--- WORK REQUIRED ---
Give back, word for word, only the lines from the opening of the records through the one with "LS Luxurious (110, 141)". Pictures stay out.
EXERCISE MATERIALS section start
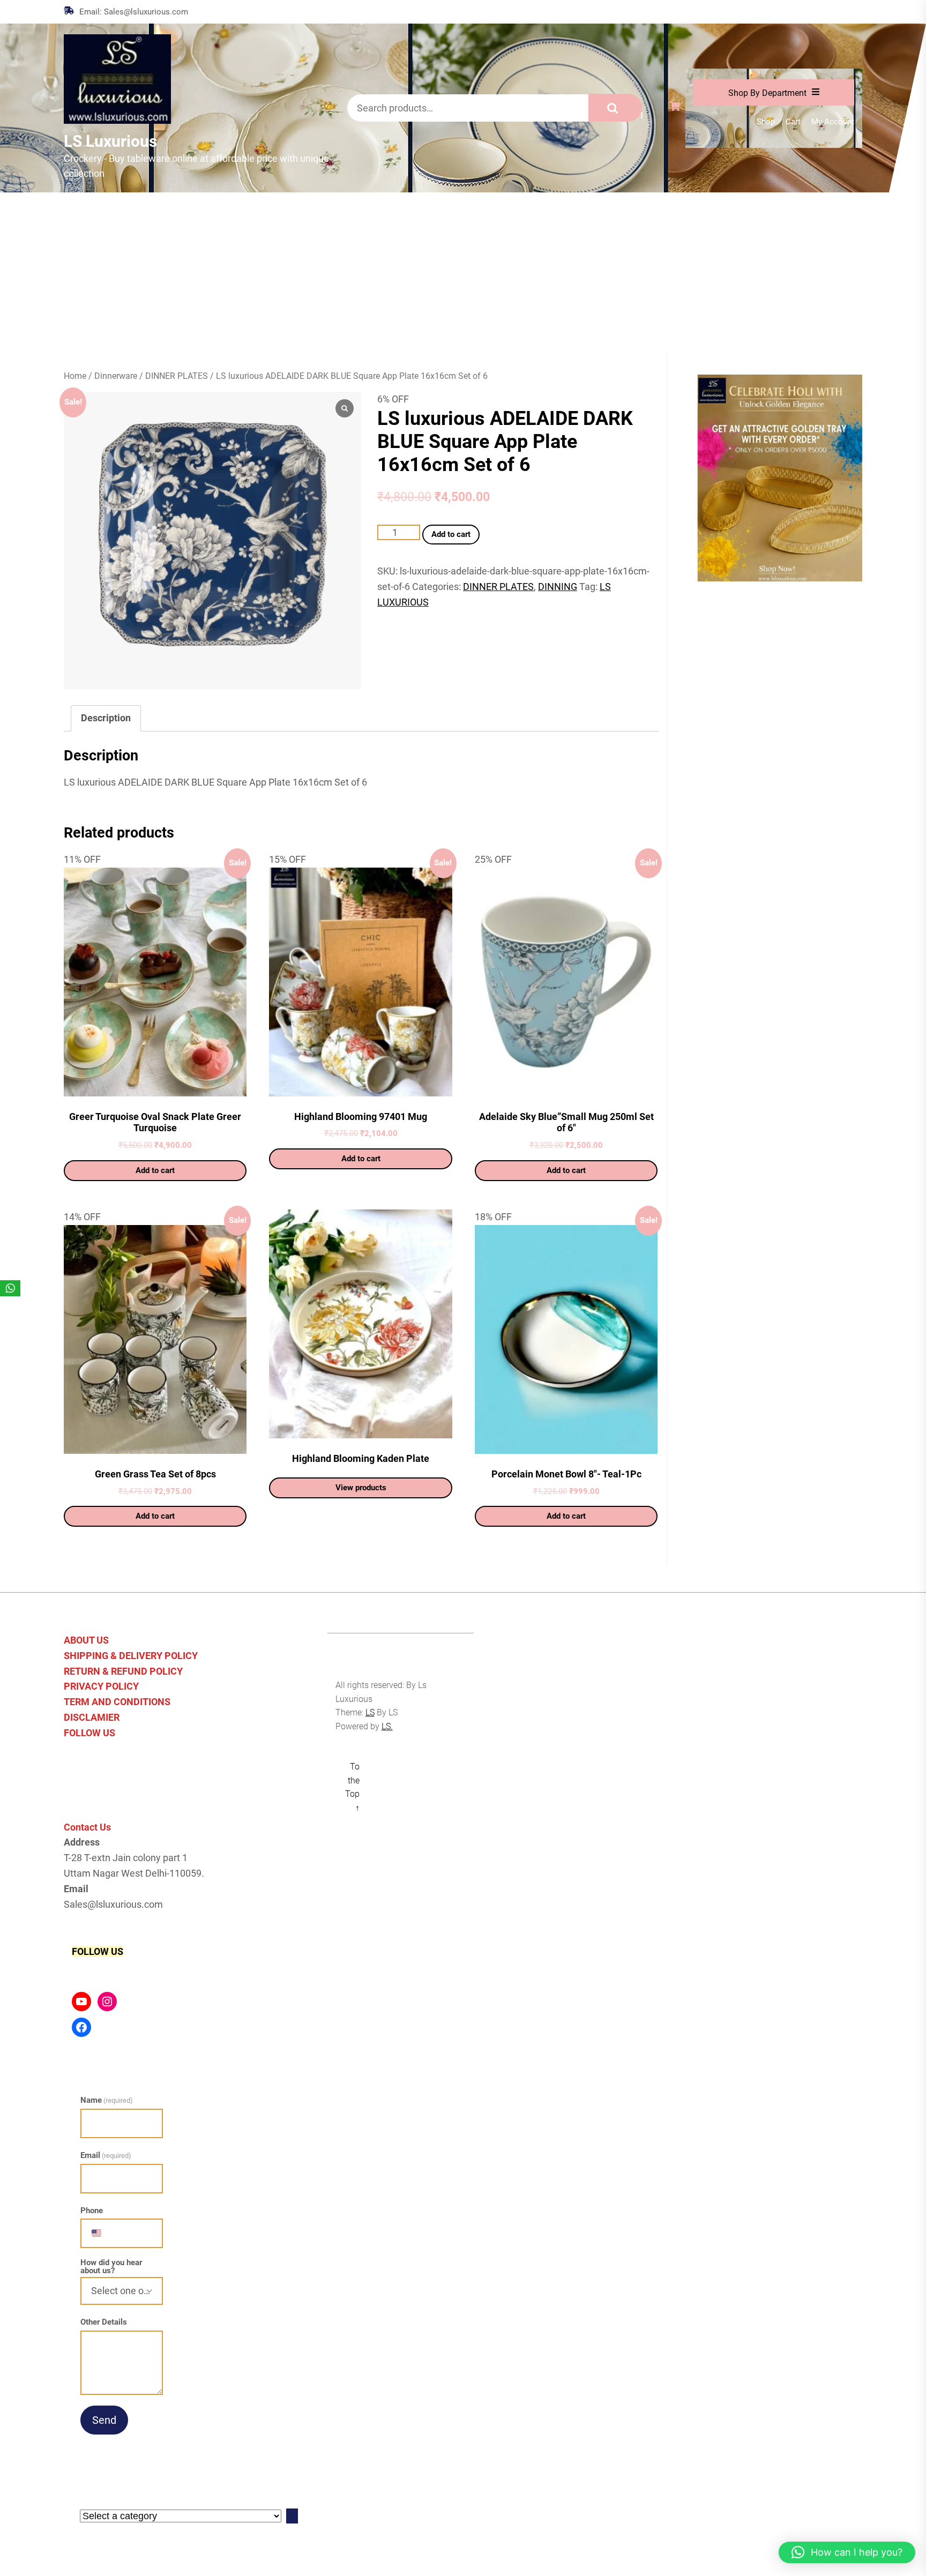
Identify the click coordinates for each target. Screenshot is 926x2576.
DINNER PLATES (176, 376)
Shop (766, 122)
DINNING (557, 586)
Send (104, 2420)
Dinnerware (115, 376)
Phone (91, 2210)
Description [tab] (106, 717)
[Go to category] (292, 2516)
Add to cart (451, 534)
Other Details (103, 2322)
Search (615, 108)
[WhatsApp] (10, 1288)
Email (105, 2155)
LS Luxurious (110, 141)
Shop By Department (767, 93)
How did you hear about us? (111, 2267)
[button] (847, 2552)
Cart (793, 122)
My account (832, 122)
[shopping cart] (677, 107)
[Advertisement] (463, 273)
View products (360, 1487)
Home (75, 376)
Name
EXERCISE MATERIALS section end
--- OUTPUT FOR THIS EXERCISE ---
Identify the click coordinates for each target. Screenshot is 926x2576.
DINNER PLATES (176, 376)
Shop (766, 122)
DINNING (557, 586)
Send (104, 2420)
Dinnerware (115, 376)
Phone (91, 2210)
Description [tab] (106, 717)
[Go to category] (292, 2516)
Add to cart (451, 534)
Other Details (103, 2322)
Search (615, 108)
[WhatsApp] (10, 1288)
Email (105, 2155)
LS Luxurious (110, 141)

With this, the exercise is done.